Inflections can be tricky. Dictionaries have rarely listed every inflected form of root words, in the print age for space and expense and online because of convention. So Chew and his colleagues on NASPA's [North American Scrabble Players Association] dictionary committee did what Scrabble players have done since the first OSPD was published by Merriam-Webster Inc. 45 years ago: They tried to apply rules enumerated by dictionaries to guide decisions on the validity of a word.

That's a sensible approach, and NASPA spent hundreds of hours working on the update; a report to players cites numerous dictionary sources and drops authoritative-sounding terms like "cutback plural" and "suffixal identity." Chew, thanks in part to his Scrabble work, was recently named editor of a planned dictionary of Canadian English. But he's not a professional lexicographer, and NASPA didn't consult any lexicographers to vet its list. As a result, pro lexicographers told me, the group committed errors in assumption and interpretation about dictionary practices, with some lexically comical results.

Take ROUXES, which NASPA added as a plural of the French-derived cooking agent roux. While Merriam-Webster and four other Scrabble source dictionaries explicitly state that the plural of roux is roux, the fourth edition of Webster's New World College Dictionary, published in 2014, does not specify a plural. Chew told me that dictionary's front-matter rule regarding plurals of words ending in -s, -x, -z, and -sh is "extremely systematic" and calls for an -es ending when no plural is specified, which "unambiguously supports ROUXES."

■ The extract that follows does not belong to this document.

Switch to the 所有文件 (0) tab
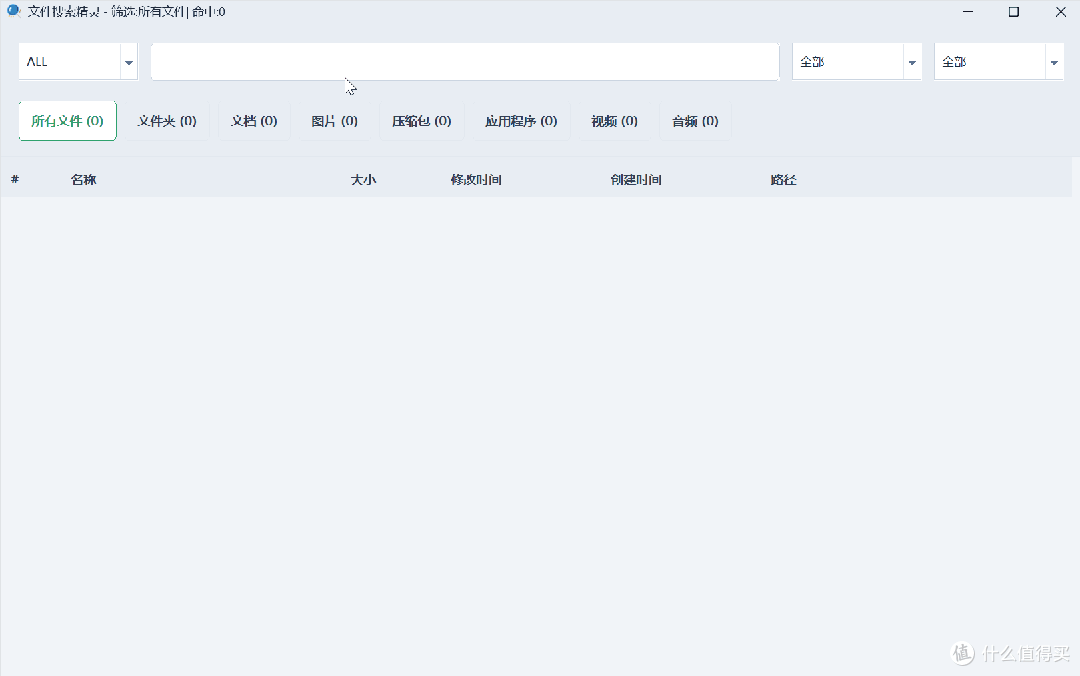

Steve Kleinedler, the managing editor of the fifth edition of Webster's New World (2020), said NASPA's interpretation is incorrect. That particular rule about plurals, he explained, is intended for words that end in the sibilant sounds of the letters—like box or tax—not for French-derived words in which the x is silent. "They're reading way too much in the front matter of a collegiate dictionary that is simplifying broadly so that it's not bogged down in describing a handful of edge cases," Kleinedler emailed. "I don't think this (mis)reading of Webster's New World should be taken as a basis for adding words."

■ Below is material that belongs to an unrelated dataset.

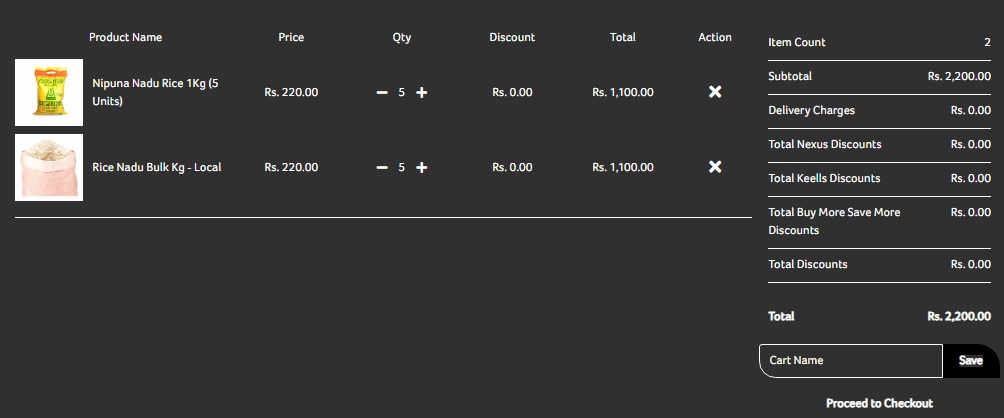Decrease quantity of Nipuna Nadu Rice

Or consider FECESES. According to NASPA, it was added because the second edition of the Canadian Oxford Dictionary (2005) doesn't list a plural for feces, even though numerous other dictionaries specify, and common sense confirms, that feces is a plural noun. In his email, Chew said that when there is doubt about implied inflections, "we look for credible published citations to support them." In a database for members, NASPA lists three citations for FECESES: a story in Fox News (the only Google hit I found from mainstream media), a passage in a textbook about Japanese marine life, and a 1934 article in a magazine about fox and fur ranching.

[Continues . . .]

In addition to the word used as the title of the article we find "debrises," "brutaler," and "subspecieses," among others.  :eyebrow:



"Religion is fundamentally opposed to everything I hold in veneration — courage, clear thinking, honesty, fairness, and above all, love of the truth."
— H. L. Mencken


Icarus

I suspect that grammarians will rebel about some of those artificial words.

billy rubin

if enunciators enunciate, and brachiators brachiate, why dont commentators commentate?

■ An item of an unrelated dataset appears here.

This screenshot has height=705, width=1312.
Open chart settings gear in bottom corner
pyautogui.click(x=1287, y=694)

"I cannot understand the popularity of that kind of music, which is based on repetition. In a civilized society, things don't need to be said more than three times."

Dark Lightning

Dictionaries only "report", they don't dictate, is what I have been told. Thus, we have the word "nuclear" pronounced as "nucular" by some august "dictionaries". One of my pet peeves. How hard is it to say, "newclear"?